In between the extremes of individual-level data at one end and a fully aggregated dataset at the other end, there is a spectrum of options. The aim is to choose the right point on this spectrum so that we guarantee the privacy of all our clients, whilst retaining sufficient detail in the dataset to enable analysts and researchers to extract insights that can be practically used in public health settings.
Benefits and risks
The ‘open data’ approach has the following potential benefits:
Enabling more people to access a dataset is likely to increase the value that is extracted from that dataset.
Open datasets make it easier for parties to collaborate on a project, by reducing the barriers associated with data sharing. More collaboration generally leads to faster progress.

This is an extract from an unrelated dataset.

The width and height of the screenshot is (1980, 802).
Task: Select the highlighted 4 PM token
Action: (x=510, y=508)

Practitioners can combine open datasets together, or combine open datasets with private datasets that they have access to. Combining multiple datasets can reveal trends and insights that are not visible in a single dataset, as discussed earlier. This enables deeper analysis and better-quality models to be produced.
The more organizations that make their data openly available, the more likely it is for others to follow. The more datasets that become available, the greater the value.

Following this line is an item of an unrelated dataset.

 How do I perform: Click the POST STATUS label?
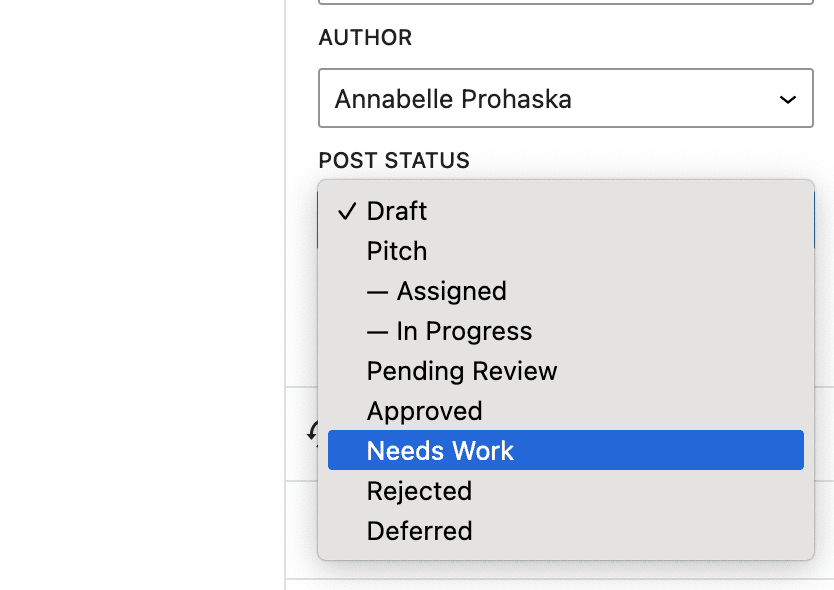(394, 161)
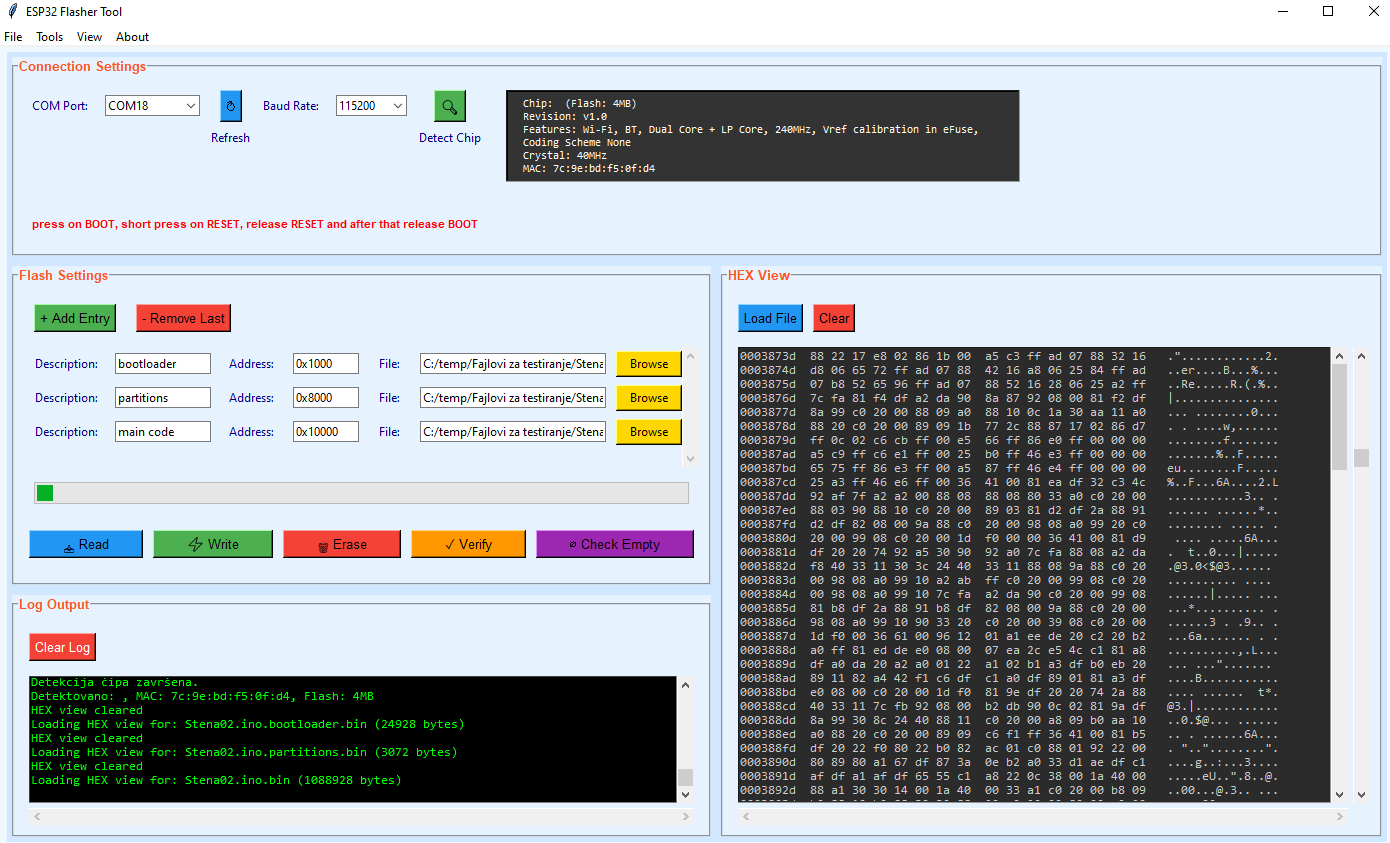Click the Remove Last button

(183, 318)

The approach also comes with a number of risks:
Sensitive information about individuals may inadvertently be disclosed, especially if multiple datasets are combined. This risk can be mitigated and reduced to a ‘safe’ level by following best practices for data de-identification and aggregation, as discussed above.

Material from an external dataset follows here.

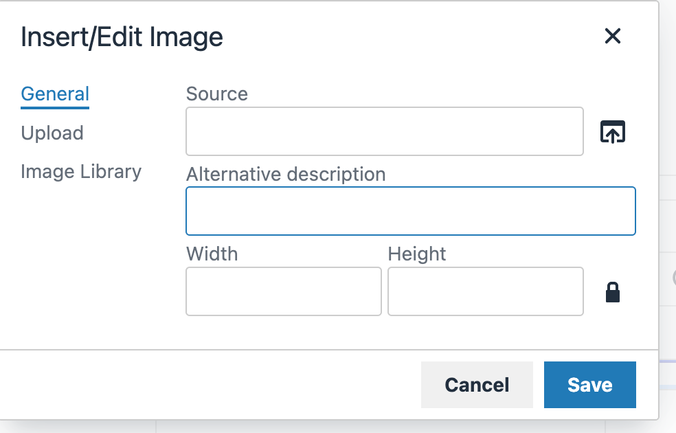The height and width of the screenshot is (433, 676).
Task: Cancel the image dialog
Action: click(477, 385)
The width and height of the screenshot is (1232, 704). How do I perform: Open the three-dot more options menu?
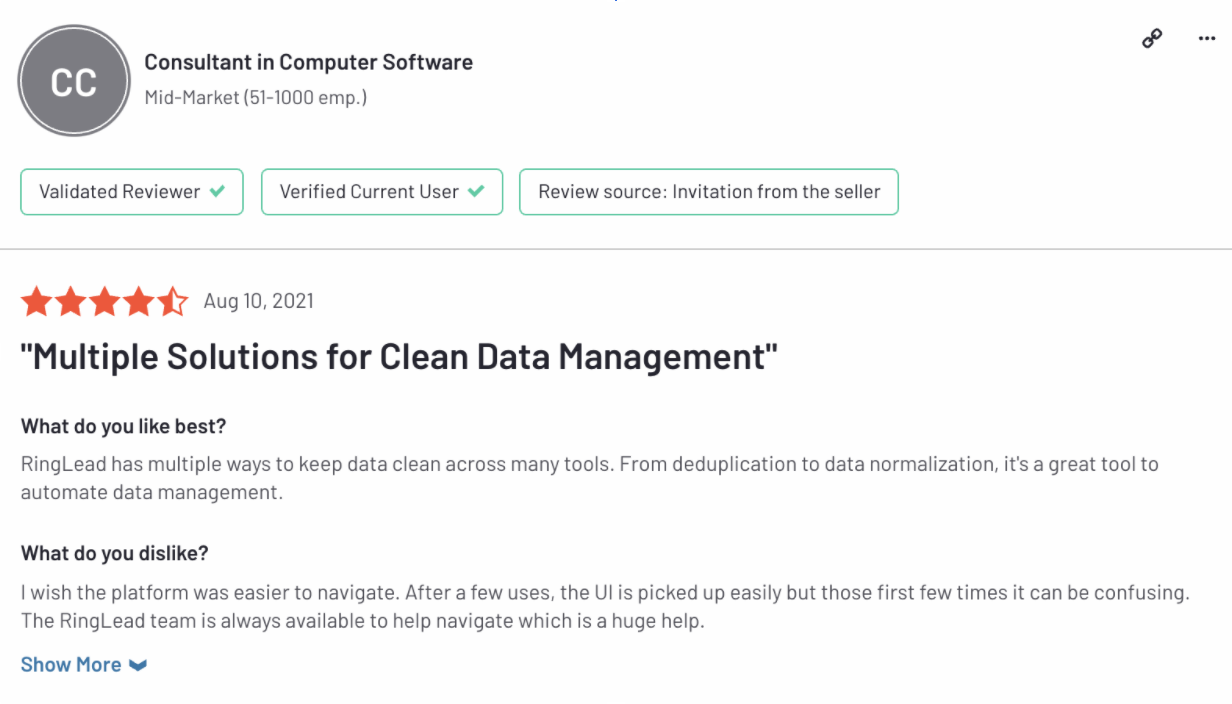pyautogui.click(x=1207, y=39)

Data can be unintentionally misinterpreted, which can result in poor decisions being made.
Data can be used for unethical purposes.
The second and third risks are hard to mitigate if the data is made completely open to everyone (e.g. via an open platform such as Humanitarian Data Exchange), as there is no practical way of keeping track of everyone that has accessed the data and what they are using it for. An alternative to the completely open approach is instead to define a set of due diligence criteria that data users must meet; for example, requiring that they are affiliated with a reputable organization or that they have previously performed relevant research. The data are then provided only to the parties that meet these criteria, which reduces the risk that the data will be used inappropriately. However, this approach requires some work to review each application and to provision data access to approved applicants. It also raises the question of who becomes accountable in the event that data is misused or that an unapproved party gains access to the data.
Why is this important to us?
Our mission at D-tree is to strengthen health systems and make high-quality health services available to everyone. We do this very directly, through the implementation of community health programs. But we also know that the information contained in the data that we collect, as part of these programs, can be used to inform the improvement of our programs, and is also valuable to many practitioners in our field. We are therefore thinking about the best approach for making our data available to as many public health practitioners as possible, in order to ensure that the value of our data translates into better health outcomes for as many people as possible.